• Provided passage:
** begin **
## Stream: general

### Topic: exists (X) (Y)

#### Kevin Buzzard (May 17 2018 at 17:54):

topological_space.is_topological_basis has, as part of its definition, ∃ (t₃ : set α) (H : t₃ ∈ s), x ∈ t₃ ∧ ..., that is, "there exists a set with some property such that..."

#### Kevin Buzzard (May 17 2018 at 17:54):

So I've just sat down to write some trivial thing and it's ended up like this:

#### Kevin Buzzard (May 17 2018 at 17:55):

import analysis.topology.topological_space
universe u

variables {X : Type u} [topological_space X] {B : set (set X)}

definition basis_nhds (HB : topological_space.is_topological_basis B) (x : X) := {U : set X // x ∈ U ∧ U ∈ B}

noncomputable instance basis_nhds_has_so_called_sup (HB : topological_space.is_topological_basis B) (x : X) :
lattice.has_sup (basis_nhds HB x) := {
sup := λ Us Vs, begin
cases (classical.indefinite_description _ (HB.1 Us.1 Us.2.2 Vs.1 Vs.2.2 x ⟨Us.2.1,Vs.2.1⟩))
** end **
• Material:
** begin **
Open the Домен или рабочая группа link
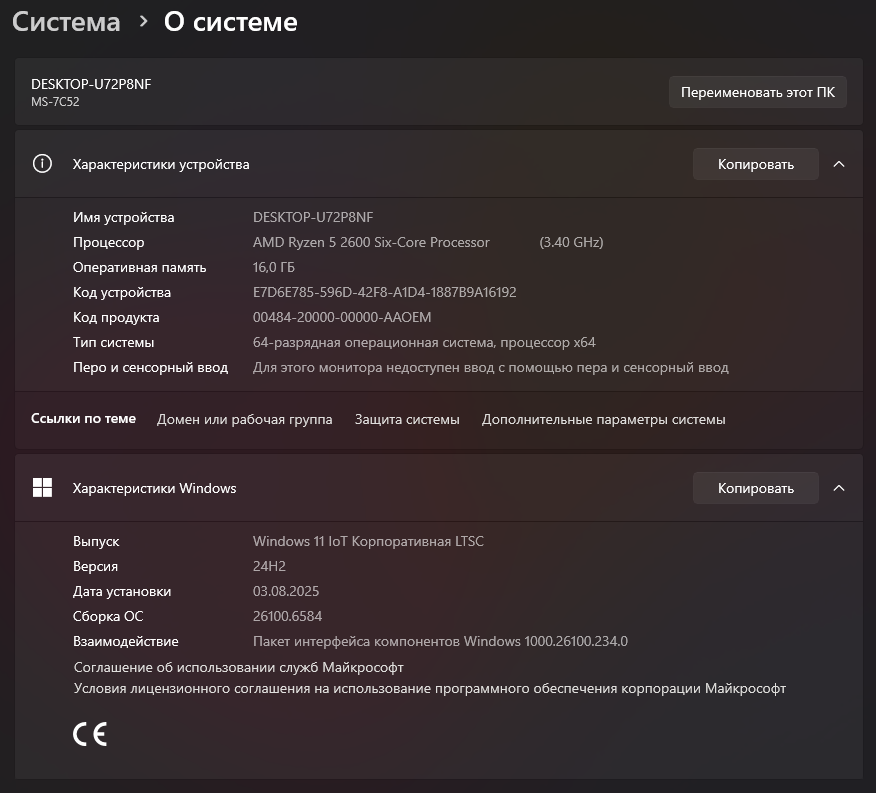Viewport: 876px width, 793px height. tap(244, 419)
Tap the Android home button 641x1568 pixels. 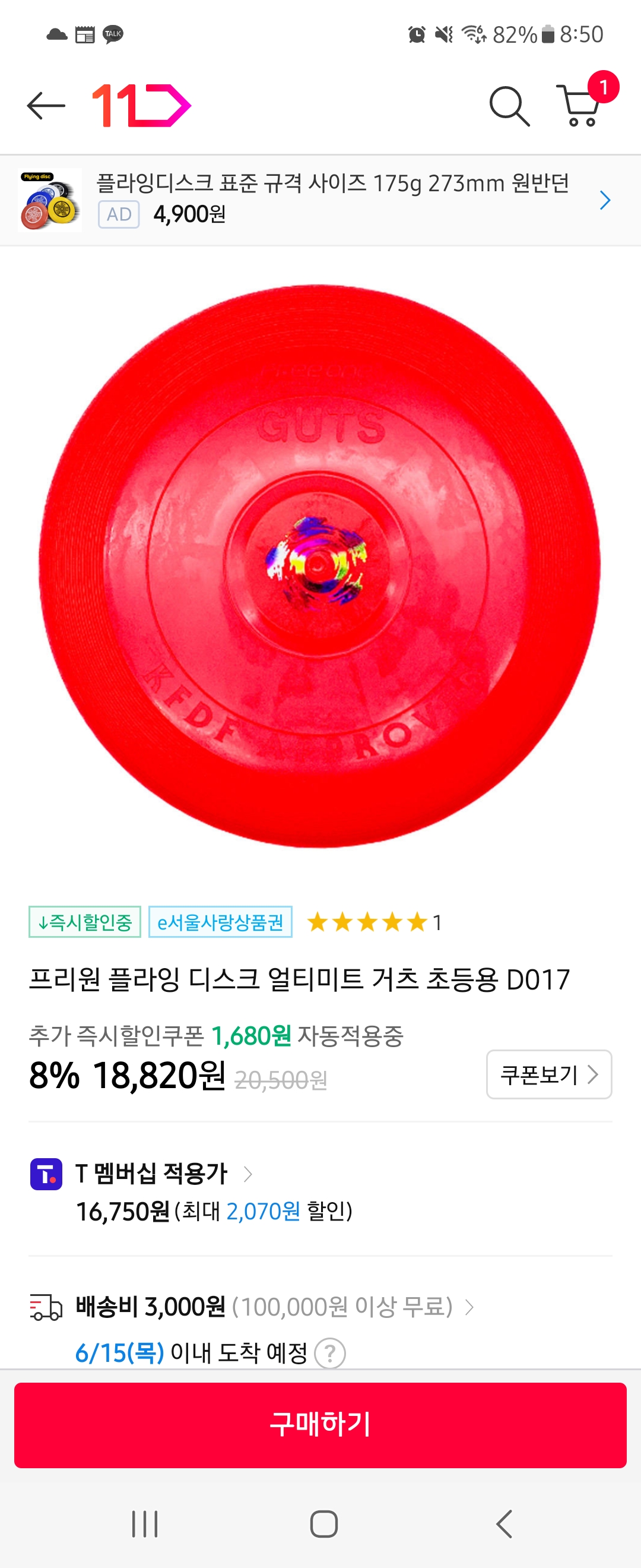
** end **
• Short task 1: In the forum thread, list every binder declared on the code line that begins with "variables".
• Short task 2: Reproduce word for word the part of the forum thread starting at "import analysis.topology.topological_space" and ending at "Vs.2.2 x ⟨Us.2.1,Vs.2.1⟩))".

• Worked solution 1:
- {X : Type u}
- [topological_space X]
- {B : set (set X)}

• Worked solution 2:
import analysis.topology.topological_space
universe u

variables {X : Type u} [topological_space X] {B : set (set X)}

definition basis_nhds (HB : topological_space.is_topological_basis B) (x : X) := {U : set X // x ∈ U ∧ U ∈ B}

noncomputable instance basis_nhds_has_so_called_sup (HB : topological_space.is_topological_basis B) (x : X) :
lattice.has_sup (basis_nhds HB x) := {
sup := λ Us Vs, begin
cases (classical.indefinite_description _ (HB.1 Us.1 Us.2.2 Vs.1 Vs.2.2 x ⟨Us.2.1,Vs.2.1⟩))